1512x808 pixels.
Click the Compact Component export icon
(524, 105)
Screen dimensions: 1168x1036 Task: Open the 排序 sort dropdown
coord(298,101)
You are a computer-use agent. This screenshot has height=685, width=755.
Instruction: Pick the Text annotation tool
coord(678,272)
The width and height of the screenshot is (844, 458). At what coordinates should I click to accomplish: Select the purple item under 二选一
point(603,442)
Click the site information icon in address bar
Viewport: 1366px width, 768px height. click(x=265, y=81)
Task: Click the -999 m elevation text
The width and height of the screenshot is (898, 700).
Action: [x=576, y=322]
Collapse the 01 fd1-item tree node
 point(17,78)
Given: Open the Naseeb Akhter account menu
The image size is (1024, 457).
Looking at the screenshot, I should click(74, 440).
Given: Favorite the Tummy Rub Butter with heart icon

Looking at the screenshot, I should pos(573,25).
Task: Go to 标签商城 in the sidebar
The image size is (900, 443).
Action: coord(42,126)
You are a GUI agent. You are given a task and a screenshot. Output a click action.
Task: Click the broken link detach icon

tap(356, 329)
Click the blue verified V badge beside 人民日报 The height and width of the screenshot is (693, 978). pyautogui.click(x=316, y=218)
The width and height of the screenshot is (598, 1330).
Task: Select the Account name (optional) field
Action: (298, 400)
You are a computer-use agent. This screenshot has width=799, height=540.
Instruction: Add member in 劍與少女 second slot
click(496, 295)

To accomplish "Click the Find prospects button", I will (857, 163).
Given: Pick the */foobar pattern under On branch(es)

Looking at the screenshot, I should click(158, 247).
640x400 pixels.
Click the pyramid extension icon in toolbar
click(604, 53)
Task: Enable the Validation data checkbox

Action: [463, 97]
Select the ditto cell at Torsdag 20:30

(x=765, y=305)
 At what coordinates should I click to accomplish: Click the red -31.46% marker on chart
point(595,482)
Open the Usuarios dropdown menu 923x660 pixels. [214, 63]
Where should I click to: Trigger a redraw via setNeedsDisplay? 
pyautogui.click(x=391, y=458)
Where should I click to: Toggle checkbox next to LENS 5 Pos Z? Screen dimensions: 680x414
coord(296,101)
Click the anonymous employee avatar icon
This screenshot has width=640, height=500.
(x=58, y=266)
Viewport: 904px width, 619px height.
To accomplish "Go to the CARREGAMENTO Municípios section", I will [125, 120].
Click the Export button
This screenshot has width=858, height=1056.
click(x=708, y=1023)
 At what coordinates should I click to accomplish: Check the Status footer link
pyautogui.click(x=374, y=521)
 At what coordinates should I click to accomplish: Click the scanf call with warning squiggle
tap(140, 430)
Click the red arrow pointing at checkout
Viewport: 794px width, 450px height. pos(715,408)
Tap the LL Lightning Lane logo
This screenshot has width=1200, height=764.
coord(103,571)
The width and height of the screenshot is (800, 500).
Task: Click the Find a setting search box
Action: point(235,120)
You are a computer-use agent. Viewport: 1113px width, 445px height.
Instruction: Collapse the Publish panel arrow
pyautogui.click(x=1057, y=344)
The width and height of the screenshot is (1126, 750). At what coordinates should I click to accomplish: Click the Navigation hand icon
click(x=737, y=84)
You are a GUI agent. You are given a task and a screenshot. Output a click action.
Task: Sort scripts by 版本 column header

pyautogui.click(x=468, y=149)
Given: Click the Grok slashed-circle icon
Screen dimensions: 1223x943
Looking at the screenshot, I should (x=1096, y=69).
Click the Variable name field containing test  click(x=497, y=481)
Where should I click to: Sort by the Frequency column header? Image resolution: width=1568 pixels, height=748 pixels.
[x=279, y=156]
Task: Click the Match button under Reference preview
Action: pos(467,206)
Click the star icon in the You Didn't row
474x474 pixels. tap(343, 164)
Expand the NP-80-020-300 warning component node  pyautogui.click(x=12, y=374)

» Problem
Using the entries above, return each line that includes the word "menu".

» Task result
Given: Open the Naseeb Akhter account menu
Open the Usuarios dropdown menu 923x660 pixels. [214, 63]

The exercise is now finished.